Aphton Corbin (AC): “Twenty Something” was the first short film I made at Pixar! It was my debut in both directing and writing! Up until “Twenty Something,” I was a story artist, so getting a change to direct something on my own was exhilarating!
SIGGRAPH: What was the most technically challenging aspect of working on “Twenty Something”? How did you overcome it?
AC: There were SO many challenging aspects about “Twenty Something,” one of them being that we had to work completely remotely due to COVID-19. Having to do layout and compositing reviews from home proved to be extremely challenging. Luckily, I had a hardworking, dedicated team that pushed through awkward Zoom sessions to create an amazing film.
SIGGRAPH: “Twenty Something” deals with the very modern concept of adulting. Why did you feel it was important to tell this story through animation?
AC: Though the phrase “adulting” is modern, the struggle of transitioning into adult life is timeless! Everyone feels out of place from time to time, and what better way to portray feeling like a child than in a medium usually reserved for children’s entertainment?
SIGGRAPH: The colors and style of “Twenty Something” are so unique and vibrant. Walk us through how you landed on the final look for the film.
AC: I worked with my background painter to create the colorful world of “Twenty Something.” I wanted to create a visual metaphor with the color choices that showcased [lead character] Gia’s kid personality clashing with the adult world.
SIGGRAPH: What advice do you have for other filmmakers submitting future work to the SIGGRAPH Computer Animation Festival Electronic Theater?

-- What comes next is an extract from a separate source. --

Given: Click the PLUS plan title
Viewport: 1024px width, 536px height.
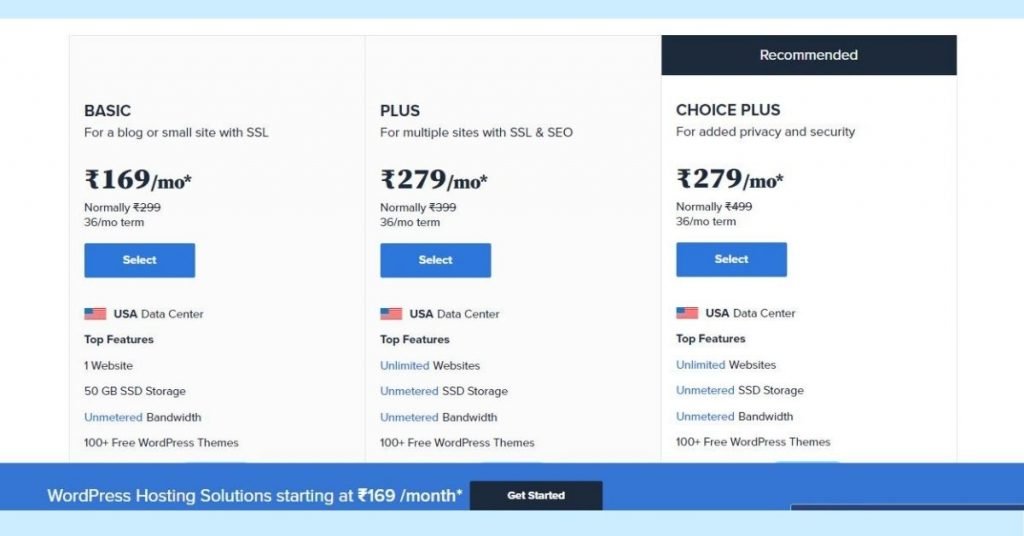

AC: Make work about things you know! I try to relate to people in my work by using my personal life experience. Don’t be afraid to share yourself, oftentimes others are feeling the same way you are, too.
If you have not already, get tickets to the Electronic Theater today for access to this and other incredible selections. And, if you’re interested in hearing more behind-the-scenes of this Pixar short, don’t miss the live-only panel “Electronic Theater Directors’ Special Session” feat. Aphton on Thursday, 12 August at 2:30 pm PDT or the on-demand Talk “Cartoons in the Cloud” (available now through 29 October).
Aphton Corbin began at Pixar Animation Studios in 2016 as a story artist on the Academy Award®-winning feature “Toy Story 4.” She also worked as a story artist for Pixar’s latest feature film “Soul,” which is now streaming on Disney+. Corbin most recently made her directorial debut on her SparkShorts film “Twenty Something,” which will debut on Disney+ this Fall. As a story artist, Corbin helps the director visualize their film in storyboard form. The artists provide the first representation of the movie to determine if the story elements are working well. Raised in Richmond and Sacramento, CA, Corbin attended Pleasant Grove High School and graduated from California Institute of the Arts. She currently resides in Albany, CA.